SET PROBLEM:
Rescale the rows starting with the line containing "Decrease Diameter offset with down arrow" and going on through the end of the rows, and write out every one of those lines again, requests included. Multiply each coordinate in the answers by 1.35 and round it to a whole number, with halves rounded up.

Text and item location entries:
....

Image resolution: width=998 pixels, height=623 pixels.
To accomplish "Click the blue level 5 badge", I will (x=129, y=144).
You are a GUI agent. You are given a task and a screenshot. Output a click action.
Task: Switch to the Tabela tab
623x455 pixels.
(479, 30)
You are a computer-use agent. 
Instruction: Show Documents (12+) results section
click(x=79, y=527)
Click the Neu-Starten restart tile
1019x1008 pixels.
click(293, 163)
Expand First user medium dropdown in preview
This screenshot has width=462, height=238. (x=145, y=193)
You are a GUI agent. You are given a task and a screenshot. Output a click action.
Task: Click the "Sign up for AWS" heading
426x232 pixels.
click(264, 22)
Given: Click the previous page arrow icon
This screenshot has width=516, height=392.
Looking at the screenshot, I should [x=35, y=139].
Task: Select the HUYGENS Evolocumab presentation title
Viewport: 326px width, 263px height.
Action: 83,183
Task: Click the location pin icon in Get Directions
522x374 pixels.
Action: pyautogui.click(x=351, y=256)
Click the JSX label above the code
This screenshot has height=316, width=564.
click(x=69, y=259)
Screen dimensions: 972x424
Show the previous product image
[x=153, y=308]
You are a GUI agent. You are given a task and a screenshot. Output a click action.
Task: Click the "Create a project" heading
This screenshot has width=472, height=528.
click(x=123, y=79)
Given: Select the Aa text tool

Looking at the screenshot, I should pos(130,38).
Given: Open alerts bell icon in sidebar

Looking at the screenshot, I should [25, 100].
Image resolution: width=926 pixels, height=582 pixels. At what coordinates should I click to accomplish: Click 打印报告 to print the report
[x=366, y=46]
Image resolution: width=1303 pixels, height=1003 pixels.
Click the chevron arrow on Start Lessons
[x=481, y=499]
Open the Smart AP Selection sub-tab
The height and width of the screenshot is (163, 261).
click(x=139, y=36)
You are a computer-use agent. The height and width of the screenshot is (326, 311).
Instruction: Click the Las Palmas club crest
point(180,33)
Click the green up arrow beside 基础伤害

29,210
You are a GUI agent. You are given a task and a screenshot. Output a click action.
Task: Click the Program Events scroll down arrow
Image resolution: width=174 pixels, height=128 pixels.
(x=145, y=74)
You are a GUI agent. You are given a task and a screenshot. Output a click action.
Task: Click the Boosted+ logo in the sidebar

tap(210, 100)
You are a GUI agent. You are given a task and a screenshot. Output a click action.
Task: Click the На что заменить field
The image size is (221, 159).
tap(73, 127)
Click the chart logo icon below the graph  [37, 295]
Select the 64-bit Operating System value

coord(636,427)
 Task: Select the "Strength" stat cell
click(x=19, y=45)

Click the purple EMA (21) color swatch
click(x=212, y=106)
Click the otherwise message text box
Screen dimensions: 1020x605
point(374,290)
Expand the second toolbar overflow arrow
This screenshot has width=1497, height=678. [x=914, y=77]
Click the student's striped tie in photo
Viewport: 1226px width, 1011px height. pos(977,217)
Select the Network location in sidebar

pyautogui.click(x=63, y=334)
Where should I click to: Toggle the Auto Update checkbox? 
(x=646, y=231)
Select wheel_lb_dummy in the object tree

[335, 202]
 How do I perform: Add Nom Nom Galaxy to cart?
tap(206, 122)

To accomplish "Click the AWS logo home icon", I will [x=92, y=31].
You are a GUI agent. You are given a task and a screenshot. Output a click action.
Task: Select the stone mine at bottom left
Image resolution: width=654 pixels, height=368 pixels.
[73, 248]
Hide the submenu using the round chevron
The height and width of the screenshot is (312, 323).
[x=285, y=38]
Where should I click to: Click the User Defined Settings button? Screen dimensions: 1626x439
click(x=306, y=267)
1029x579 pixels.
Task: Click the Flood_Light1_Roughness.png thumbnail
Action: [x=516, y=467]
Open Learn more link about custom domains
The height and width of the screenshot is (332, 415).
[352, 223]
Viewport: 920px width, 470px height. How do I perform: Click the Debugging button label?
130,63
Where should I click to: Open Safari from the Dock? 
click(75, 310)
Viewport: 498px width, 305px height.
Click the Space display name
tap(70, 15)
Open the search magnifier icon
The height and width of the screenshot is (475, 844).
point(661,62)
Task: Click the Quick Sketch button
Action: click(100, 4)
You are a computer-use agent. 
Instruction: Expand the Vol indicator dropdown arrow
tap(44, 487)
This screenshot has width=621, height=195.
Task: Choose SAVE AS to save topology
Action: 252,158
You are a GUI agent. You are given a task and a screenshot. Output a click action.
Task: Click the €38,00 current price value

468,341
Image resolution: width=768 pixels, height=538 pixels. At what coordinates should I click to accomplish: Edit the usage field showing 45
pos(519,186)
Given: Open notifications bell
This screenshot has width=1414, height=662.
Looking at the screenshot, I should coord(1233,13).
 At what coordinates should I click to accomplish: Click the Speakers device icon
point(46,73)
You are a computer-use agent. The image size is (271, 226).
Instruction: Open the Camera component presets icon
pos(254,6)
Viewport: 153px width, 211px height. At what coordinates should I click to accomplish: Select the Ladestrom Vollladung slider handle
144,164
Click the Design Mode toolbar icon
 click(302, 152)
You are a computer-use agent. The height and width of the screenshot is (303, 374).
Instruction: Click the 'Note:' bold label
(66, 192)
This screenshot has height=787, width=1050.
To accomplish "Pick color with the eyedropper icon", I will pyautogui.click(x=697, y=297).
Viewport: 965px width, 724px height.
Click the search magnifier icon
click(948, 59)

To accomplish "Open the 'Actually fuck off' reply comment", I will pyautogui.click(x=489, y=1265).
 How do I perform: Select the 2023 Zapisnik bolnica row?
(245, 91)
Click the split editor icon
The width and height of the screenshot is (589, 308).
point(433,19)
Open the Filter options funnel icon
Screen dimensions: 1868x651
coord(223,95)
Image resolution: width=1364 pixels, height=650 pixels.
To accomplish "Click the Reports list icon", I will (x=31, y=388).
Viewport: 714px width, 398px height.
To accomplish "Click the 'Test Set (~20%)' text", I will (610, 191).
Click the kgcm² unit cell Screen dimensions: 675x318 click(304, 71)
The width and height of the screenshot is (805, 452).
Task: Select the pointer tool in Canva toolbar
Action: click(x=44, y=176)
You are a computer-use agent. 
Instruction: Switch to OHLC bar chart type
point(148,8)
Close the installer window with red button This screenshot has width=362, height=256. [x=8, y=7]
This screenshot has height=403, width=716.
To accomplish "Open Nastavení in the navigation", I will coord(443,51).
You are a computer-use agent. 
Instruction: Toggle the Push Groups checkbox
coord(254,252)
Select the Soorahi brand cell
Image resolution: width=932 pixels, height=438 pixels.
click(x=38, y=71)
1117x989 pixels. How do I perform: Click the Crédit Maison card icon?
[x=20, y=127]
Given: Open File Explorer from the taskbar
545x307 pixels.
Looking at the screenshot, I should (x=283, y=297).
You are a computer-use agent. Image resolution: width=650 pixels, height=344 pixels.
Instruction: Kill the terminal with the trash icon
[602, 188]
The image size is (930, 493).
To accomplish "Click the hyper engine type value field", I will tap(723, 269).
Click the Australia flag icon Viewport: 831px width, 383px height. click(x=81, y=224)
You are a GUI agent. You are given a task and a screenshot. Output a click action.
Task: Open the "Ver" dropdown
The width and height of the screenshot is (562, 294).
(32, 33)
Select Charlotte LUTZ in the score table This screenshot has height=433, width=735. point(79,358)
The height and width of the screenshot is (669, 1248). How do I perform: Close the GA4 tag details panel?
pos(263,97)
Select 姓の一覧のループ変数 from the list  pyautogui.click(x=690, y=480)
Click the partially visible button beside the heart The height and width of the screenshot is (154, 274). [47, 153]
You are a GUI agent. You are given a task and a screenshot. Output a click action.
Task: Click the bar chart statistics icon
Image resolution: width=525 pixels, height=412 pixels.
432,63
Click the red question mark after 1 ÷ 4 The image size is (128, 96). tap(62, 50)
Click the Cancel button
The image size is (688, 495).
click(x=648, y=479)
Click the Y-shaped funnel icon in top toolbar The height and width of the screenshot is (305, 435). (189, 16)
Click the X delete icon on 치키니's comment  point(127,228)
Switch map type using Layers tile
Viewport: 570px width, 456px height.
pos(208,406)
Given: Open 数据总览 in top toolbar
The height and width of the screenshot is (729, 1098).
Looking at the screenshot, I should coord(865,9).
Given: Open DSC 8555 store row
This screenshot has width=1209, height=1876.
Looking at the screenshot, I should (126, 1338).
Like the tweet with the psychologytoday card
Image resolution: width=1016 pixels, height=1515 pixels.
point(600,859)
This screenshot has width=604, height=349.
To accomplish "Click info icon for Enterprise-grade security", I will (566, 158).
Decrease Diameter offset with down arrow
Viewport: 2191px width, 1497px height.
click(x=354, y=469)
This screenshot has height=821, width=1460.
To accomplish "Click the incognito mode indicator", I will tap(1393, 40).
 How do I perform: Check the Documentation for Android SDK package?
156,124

....

CORRECT RESULT:
Decrease Diameter offset with down arrow
Viewport: 2191px width, 1497px height.
click(x=478, y=633)
This screenshot has height=821, width=1460.
To accomplish "Click the incognito mode indicator", I will tap(1881, 54).
 How do I perform: Check the Documentation for Android SDK package?
211,167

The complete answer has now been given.